Still, it took some veterans of the gridiron — make that iron griddle — to keep the tasty tradition going.
“They got kind of burned out and they offered it to football at the time,” Grimm said of the other coaches.
But for the veteran flipper of flapjacks, the fundraising portion of the pancake breakfast accounts for only about half of the true significance of the event.
“It’s a great fundraiser — for whether it’s boosters or a single sport — but for me, it’s about community,” Grimm said.
“It’s when you see everybody back, that’s the fun part. I would see ex-players, ex-students, my old teachers, my old administrators, my neighbor. To me, that’s what Bainbridge Fourth of July is about,” he explained.
“Sure it was great for the teams that I coach, because we would get extra money, but I think if you ask anybody that’s been around for awhile, the Fourth of July is a true, old-school get-together of the Island,” Grimm said.
“Rotary auction and the pancake breakfast, that’s the start of the summer,” he added.
New families also return to the island for the Fourth and all of the festivities, which, of course, includes not only the flapjack feed and Rotary auction, but the Boaters Fair at Waterfront Park (July 2), the downtown street dance (Jyly 3) and the Grand Old Fourth celebration on Independence Day, which kicks off with the Bainbridge Youth Services Fun Run, followed by the pancake breakfast in the morning and parade in the afternoon.
“Kids come back as they’re starting their families and stuff, if their parents live here, they’ll bring their family back so they can see that kind of small-town Americana celebration,” Grimm said.
Whereas the pancake breakfast is the sign of summer’s start, the visitation of one island resident often signified the true start of the pancake breakfast itself.
“Do you know Sandy the barber?” Grimm asked.
“He used to cut my hair when I was 6 or 7 years old,” Grimm explained.
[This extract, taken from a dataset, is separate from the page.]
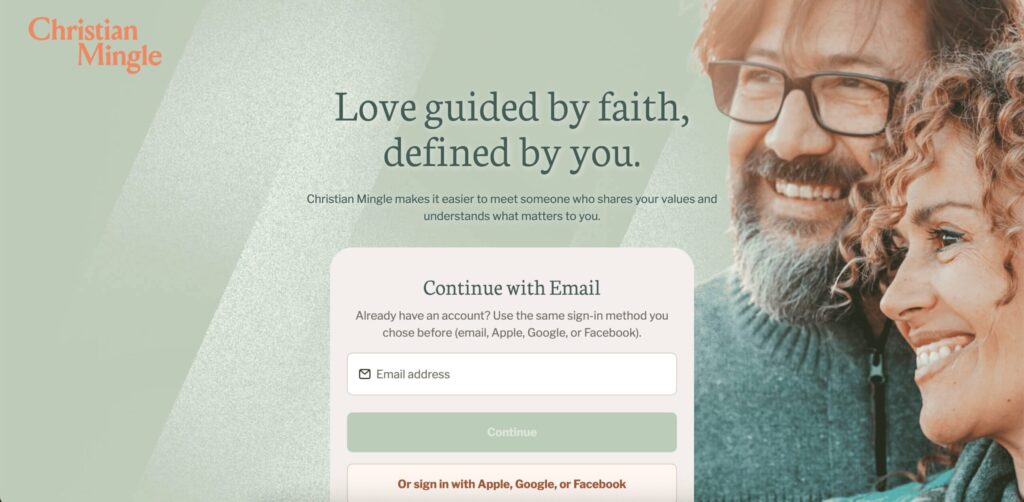Click the green Continue button
Image resolution: width=1024 pixels, height=502 pixels.
(x=511, y=432)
“We used to say that until he went through the line – and he was always there right at 7:30 – for us that was like the start. We were finally good because he’d eat the first batch and give us the thumbs up,” Grimm said.
“He was the local expert.”
This year Grimm will not be the steward of short stacks; that task has been delegated to Sean Winker, a first-timer running the breakfast.
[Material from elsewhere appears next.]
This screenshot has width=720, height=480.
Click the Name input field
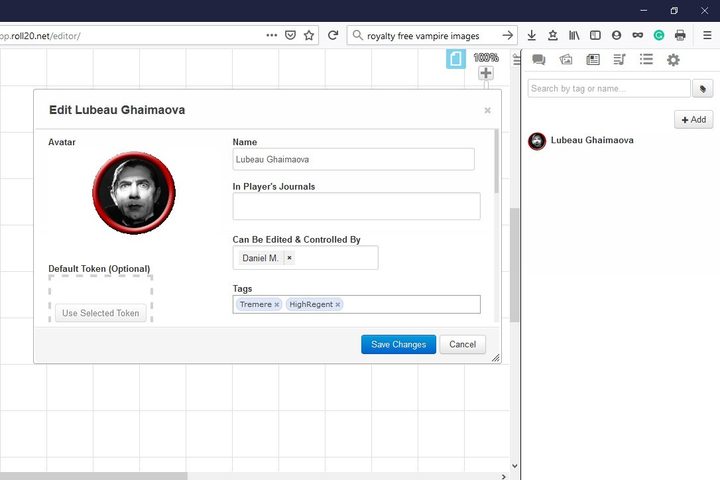point(354,159)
Winker said the team will be showing up around 5:30 a.m. to start setting up and preparing the massive amounts of ham, eggs and, of course, pancake batter, which are expected to feed a crowd numbering in the thousands.
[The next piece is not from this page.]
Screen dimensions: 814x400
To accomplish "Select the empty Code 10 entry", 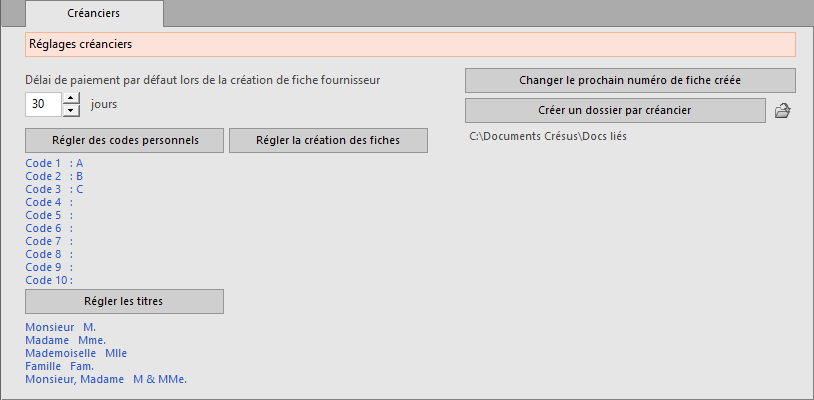I will 49,280.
For Winker, the name of the game is keeping it the same.
“What I told everybody that’s helping out is, ‘as few changes as possible from last year,’ just because everybody that’s worked before knows what they’re doing,” Winker said.
The pancake breakfast will take place from 7 to 11 a.m. and will be the first of many Fourth of July festivities on the island.
The street fair (located in the Town & Country parking lot, Bjune and Brien streets and in Waterfront Park) begins at 9 a.m. and features more than 100 arts and crafts, food, nonprofit and information booths.
Live music will also be happening in the Town & Country Parking lot, courtesy of Ranger and the Re-Arrangers and Soul Siren.
The parade will be at 1 p.m.
This year the theme is “1967” and the event is expected to draw droves of folks to the streets, so stake out a spot early.